- Opening Delimiter -

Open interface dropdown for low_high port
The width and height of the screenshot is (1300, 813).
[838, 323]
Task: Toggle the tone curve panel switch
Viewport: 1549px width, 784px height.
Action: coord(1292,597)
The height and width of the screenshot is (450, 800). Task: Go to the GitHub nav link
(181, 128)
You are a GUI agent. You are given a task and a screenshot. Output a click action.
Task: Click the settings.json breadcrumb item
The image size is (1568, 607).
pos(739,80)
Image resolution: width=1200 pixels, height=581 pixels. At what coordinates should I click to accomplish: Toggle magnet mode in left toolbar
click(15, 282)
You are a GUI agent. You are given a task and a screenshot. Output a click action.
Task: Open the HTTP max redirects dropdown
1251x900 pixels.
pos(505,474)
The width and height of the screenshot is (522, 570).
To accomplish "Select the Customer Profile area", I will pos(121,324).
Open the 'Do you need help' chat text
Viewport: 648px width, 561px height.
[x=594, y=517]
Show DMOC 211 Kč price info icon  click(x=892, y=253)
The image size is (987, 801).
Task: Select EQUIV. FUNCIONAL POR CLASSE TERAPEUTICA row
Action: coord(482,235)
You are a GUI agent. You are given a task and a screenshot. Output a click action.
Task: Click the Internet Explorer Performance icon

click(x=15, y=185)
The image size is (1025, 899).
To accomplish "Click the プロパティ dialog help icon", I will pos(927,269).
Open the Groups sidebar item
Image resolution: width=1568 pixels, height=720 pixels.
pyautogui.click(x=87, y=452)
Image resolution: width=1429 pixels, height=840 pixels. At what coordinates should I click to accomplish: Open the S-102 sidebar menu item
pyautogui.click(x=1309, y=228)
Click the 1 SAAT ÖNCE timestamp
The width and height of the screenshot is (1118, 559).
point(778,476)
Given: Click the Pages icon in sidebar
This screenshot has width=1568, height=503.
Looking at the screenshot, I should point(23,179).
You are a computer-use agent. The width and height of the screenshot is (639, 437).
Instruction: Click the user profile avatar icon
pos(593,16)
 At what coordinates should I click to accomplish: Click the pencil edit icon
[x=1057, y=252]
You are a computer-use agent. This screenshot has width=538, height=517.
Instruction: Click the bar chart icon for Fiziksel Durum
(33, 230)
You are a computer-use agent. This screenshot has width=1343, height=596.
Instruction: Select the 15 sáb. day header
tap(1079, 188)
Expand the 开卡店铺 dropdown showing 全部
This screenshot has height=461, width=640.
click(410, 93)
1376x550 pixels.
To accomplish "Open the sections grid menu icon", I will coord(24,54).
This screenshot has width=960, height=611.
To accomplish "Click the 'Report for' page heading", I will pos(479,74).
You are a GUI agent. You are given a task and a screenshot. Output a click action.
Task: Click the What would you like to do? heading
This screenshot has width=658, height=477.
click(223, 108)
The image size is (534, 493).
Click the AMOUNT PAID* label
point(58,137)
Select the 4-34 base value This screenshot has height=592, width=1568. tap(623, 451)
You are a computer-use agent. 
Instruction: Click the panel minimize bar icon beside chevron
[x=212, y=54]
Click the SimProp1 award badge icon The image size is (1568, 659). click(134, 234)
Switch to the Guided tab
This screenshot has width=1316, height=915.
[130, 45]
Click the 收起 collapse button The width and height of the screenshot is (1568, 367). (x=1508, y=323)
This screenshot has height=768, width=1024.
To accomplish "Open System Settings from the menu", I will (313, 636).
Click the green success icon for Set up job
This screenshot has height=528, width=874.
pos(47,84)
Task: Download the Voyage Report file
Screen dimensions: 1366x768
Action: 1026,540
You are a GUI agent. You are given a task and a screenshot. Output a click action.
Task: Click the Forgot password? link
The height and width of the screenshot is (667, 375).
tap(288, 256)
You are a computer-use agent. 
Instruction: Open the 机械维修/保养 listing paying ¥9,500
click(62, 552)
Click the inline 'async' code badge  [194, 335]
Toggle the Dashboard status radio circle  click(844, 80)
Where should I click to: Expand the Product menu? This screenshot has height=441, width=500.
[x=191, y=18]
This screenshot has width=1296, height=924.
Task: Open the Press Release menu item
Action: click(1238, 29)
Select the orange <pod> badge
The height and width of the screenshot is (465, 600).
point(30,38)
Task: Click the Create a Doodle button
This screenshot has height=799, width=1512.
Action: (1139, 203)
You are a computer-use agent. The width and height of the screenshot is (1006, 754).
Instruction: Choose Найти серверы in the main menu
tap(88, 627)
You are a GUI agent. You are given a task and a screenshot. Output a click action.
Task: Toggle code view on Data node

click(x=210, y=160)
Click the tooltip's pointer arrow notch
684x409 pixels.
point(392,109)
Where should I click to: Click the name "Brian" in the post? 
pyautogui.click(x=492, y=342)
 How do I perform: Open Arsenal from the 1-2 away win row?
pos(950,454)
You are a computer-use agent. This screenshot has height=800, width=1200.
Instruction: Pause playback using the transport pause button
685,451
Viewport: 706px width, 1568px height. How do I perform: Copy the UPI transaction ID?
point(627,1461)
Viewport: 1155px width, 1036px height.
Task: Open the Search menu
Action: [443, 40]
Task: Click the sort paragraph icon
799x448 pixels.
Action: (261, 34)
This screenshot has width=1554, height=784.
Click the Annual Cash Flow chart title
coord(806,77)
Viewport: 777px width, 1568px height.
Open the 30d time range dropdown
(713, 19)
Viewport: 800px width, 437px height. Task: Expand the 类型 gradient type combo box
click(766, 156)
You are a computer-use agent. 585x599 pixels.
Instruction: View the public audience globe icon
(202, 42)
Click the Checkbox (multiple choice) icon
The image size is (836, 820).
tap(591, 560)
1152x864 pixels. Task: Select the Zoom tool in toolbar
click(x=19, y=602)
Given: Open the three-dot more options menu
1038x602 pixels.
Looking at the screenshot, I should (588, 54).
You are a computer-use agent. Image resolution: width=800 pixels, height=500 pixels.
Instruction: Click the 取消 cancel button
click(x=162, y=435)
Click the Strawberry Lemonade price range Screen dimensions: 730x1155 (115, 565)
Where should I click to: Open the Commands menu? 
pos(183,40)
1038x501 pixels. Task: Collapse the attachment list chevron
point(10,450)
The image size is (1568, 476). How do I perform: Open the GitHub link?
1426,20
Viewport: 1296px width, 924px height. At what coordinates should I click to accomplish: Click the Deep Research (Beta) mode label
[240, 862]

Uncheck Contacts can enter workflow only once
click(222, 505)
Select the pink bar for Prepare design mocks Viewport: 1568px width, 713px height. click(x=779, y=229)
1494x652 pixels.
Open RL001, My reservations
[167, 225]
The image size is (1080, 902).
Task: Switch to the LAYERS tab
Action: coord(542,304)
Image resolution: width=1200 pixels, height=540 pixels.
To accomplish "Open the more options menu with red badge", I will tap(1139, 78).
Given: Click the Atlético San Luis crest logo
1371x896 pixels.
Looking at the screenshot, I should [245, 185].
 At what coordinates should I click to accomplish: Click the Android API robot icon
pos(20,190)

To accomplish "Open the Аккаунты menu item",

- Closing Delimiter -

● **Problem to work on**: List every line from the entries above in which "options" appears.

● **Completed task**:
Given: Open the three-dot more options menu
To accomplish "Open the more options menu with red badge", I will tap(1139, 78).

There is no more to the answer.